If MN was simply about babies and parenting it would be a lot poorer of a site.

ChocolateBoxCottage · 26/10/2025 09:00

I think if the first poster is nasty you get a pile on. But there's is a very heavy lean to picking threads apart and microdisecting and going off a tiny side detail.

I sometimes post about friends as I'm ND so need some prospective. I always get riped to shreds. I just get advice from chatgpt now as although it's geared to tell you what you want to hear, it actually gives you advice on things to try without calling you a freak. Unlike on here.

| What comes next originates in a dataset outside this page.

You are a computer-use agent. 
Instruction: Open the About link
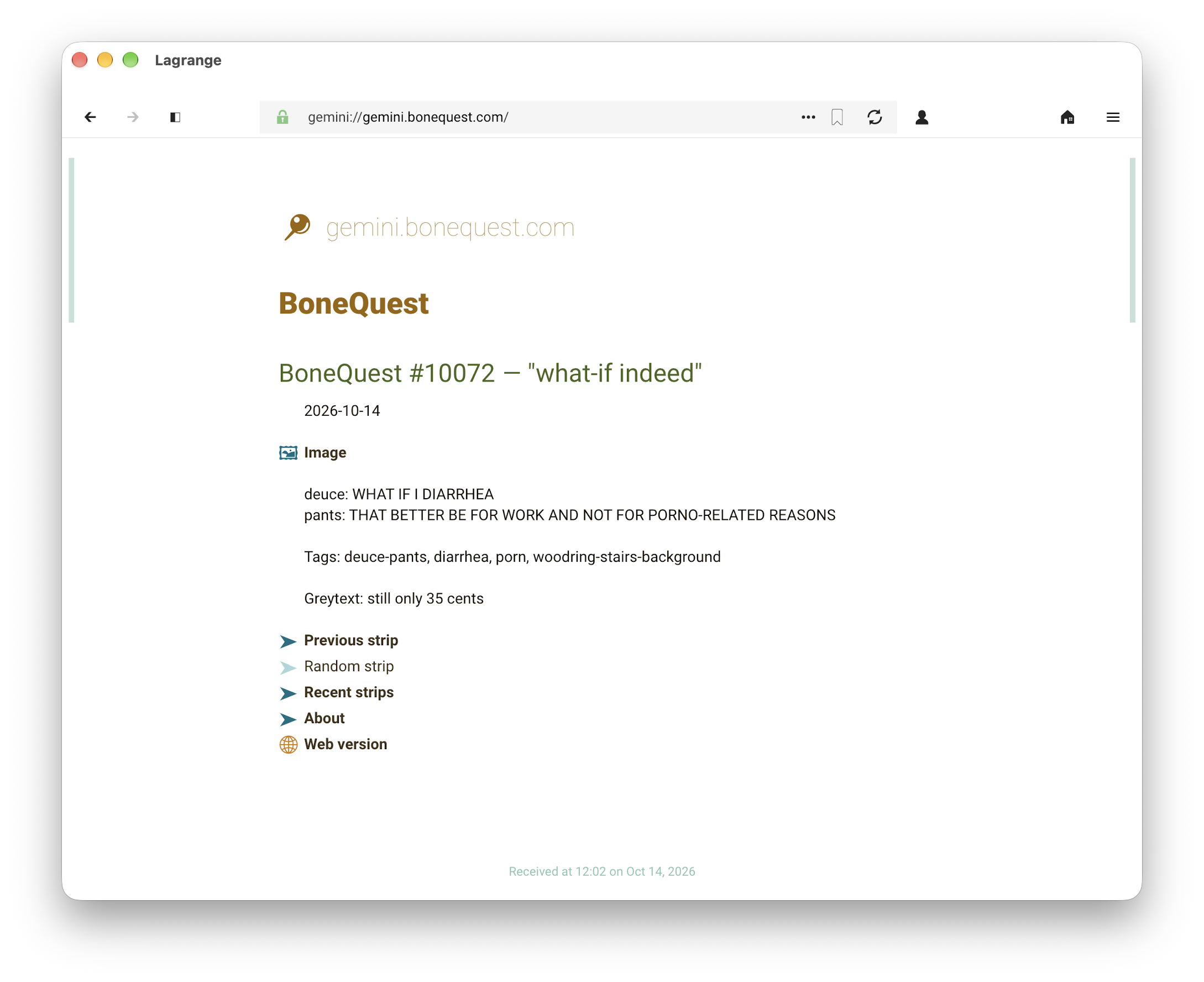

For the same reason I hold back on some advice even if I work or volunteer in that field as don't want some vitriol. It's always been like this unfortunately. But I especially dislike people picking one side aspect and turning the thread about that. Say you have a 18 year old cat and your asking if you should PTS as it's struggling on your flats stairs. People will ignore the question and vilifying the flat angle.

AnareticDegree · 26/10/2025 09:13

Exactly, @BIWI,but don't we all have better things to do than scroll 5 pages of trolling to find the 3 posters with a vocabulary bigger than 5-6 trigger words who actually have something to contribute?

Eg I am 50+ and want to speak to 30something mums to find out their views and where they are coming from wrt to still voting Labour and are they happy with the level of political education they have received. Not a journalist, just mum of a teen curious and interested to expand my worldview to help guide my dd. If I start a thread it will get derailed by bots and agenda-holders, no?